Chuckle. I wonder how you bang out a sermon from the NLT! My wife reads one! Sigh! Well, I would rather her read that than not read any Bible.


----------



## Pilgrim

etexas said:


> Pilgrim said:
> 
> 
> 
> 
> 
> etexas said:
> 
> 
> 
> Man, how DOES the NIV still hang in there! Granted it is easy to read, and I used it myself after my Salvation, but I don't know how it seems to keep topping out!
> 
> 
> 
> 
> I think in part it is because it is what a lot of people are familiar with and also because there are so many study bibles available in the NIV, and Zondervan seems to be continuing to issue new ones using the NIV. The NIV Study Bible continues to be a big seller, and 4 out of the top 6 specialty/study Bibles ranked by CBA are NIV. http://www.cbaonline.org/nm/documents/BSLs/Bibles.pdf
> 
> I guess it could be worse. I've been to large churches, both Baptist and charismatic, where the preacher used the NLT.
> 
> Click to expand...
> 
> Chuckle. I wonder how you bang out a sermon from the NLT! My wife reads one! Sigh! Well, I would rather her read that than not read any Bible.
Click to expand...


Well, brother, these are the types of churches where typically one or maybe two verses are read and then often either taken out of context or scarcely referred to during the sermon.


----------



## bookslover

Believe it or not, this year marks the 30th anniversary of the publication of the NIV (full Bible) in 1978.

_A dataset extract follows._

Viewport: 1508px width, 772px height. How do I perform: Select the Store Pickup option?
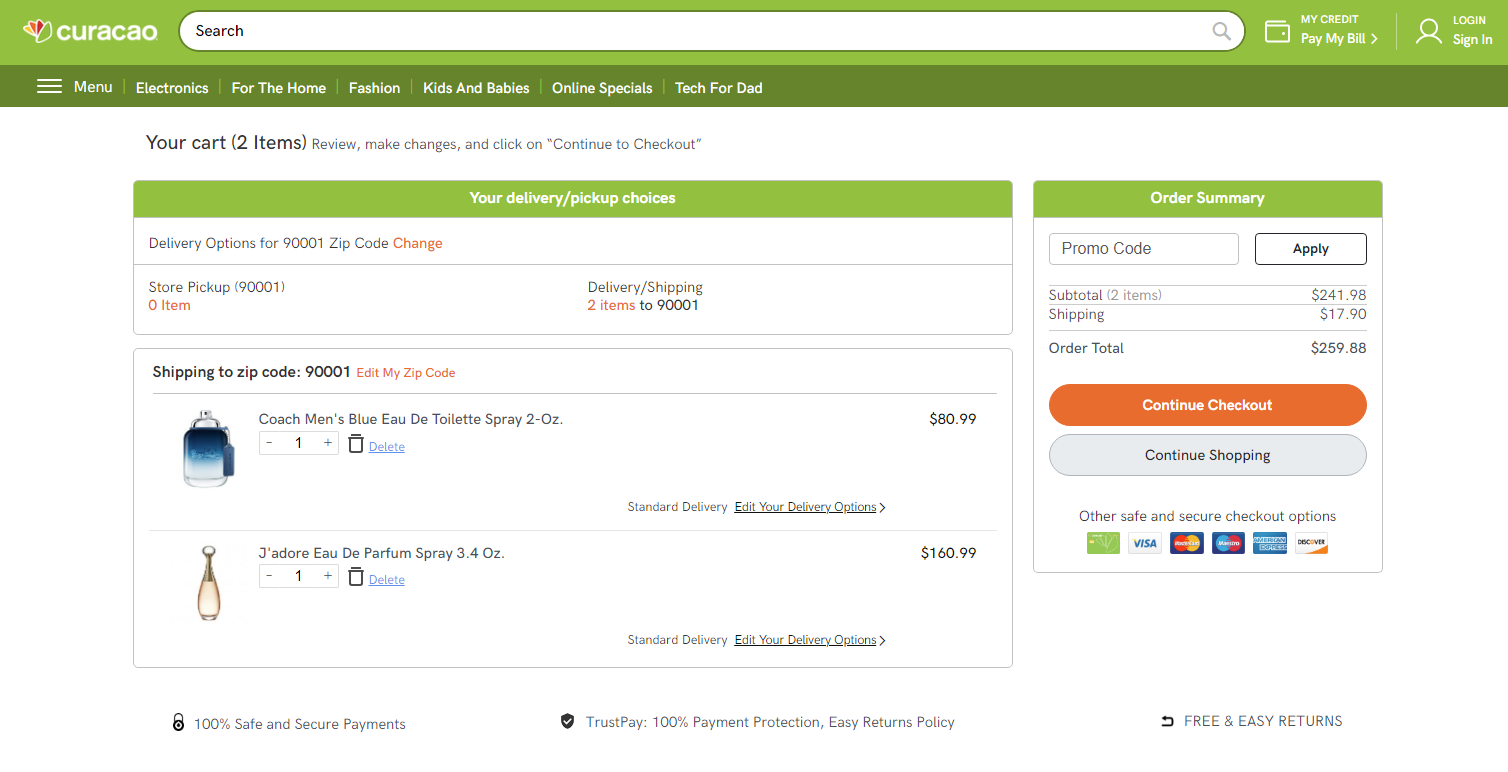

I use the ESV (NASB when I got saved in 1980, because that was the translation being used in the [non-Reformed] church I was attending then). I recently purchased a NKJV by Thomas Nelson: hardback, two columns per page, each verse starts a new line - and only about $15.


----------



## DMcFadden

etexas said:


> Man, how DOES the NIV still hang in there! Granted it is easy to read, and I used it myself after my Salvation, but I don't know how it seems to keep topping out!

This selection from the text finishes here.